Doctor of Philosophy (Ph.D.) in Urban Studies

Department

Urban Studies and Planning

Physical Description

4, viii, 318 leaves: ill. 28 cm.

Subjects

Mental Depression, Sick -- Psychology, Older people -- Psychology

DOI

10.15760/etd.540

Abstract

Recent research in gerontology and geriatrics has identified that one factor repeatedly associated with depression in the elderly is the presence of physical illness. The increasing numbers of elderly persons in the population and their high rate of chronic physical illness make it important to identify critical disease and individual characteristics that play a role in the association of depression and physical illness. In order to investigate and clarify these relationships and concerns, a panel survey of 133 middle aged and elderly persons with recent exacerbations of various physical illnesses was completed. Subjects were referred by medical offices and agencies in the Portland metropolitan area. Two in-depth interviews were completed approximately three months apart. The data were analyzed using descriptive statistics, correlational analysis, analysis of variance, multiple regression, and dynamic (change focused) correlational analysis.
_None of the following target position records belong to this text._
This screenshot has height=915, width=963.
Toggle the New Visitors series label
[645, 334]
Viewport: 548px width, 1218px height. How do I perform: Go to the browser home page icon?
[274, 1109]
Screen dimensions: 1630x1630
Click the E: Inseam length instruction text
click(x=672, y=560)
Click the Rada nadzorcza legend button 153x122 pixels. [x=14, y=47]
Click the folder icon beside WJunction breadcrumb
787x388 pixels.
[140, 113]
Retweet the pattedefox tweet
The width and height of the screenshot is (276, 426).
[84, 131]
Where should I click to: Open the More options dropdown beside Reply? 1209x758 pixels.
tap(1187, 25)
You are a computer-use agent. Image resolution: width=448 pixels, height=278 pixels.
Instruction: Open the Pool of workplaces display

Results indicated a slight but consistent decrease in level of depression with increasing age. Increased levels of income, social support, religiosity, subjective health, internal locus of control for health, and life expectancy were associated with decreased levels of depression. Conversely, increased levels of pain, physical dependency, progressiveness of the disease, death anxiety, external locus of control for health, and worry about medical resources were associated with increased levels of depression. While the residential setting of urban, suburban, or rural had a significant effect on income and a slight effect on size of support system, it had no significant impact on level of depression. The four best predictors of level of depression at Time 1 were subjective health, pain, death anxiety, and income. Analysis of change over time revealed moderate stability in levels of depression. The best predictor of level of depression at Time 2 was level at Time 1. Only change in pain added significantly to the prediction of depression at Time 2. The results of this study will help to identify physically ill middle aged and elderly persons at risk for the development of depression. Analysis of change over time suggests causal relationships for further investigation.

Description

Portland State University. School of Urban and Public Affairs.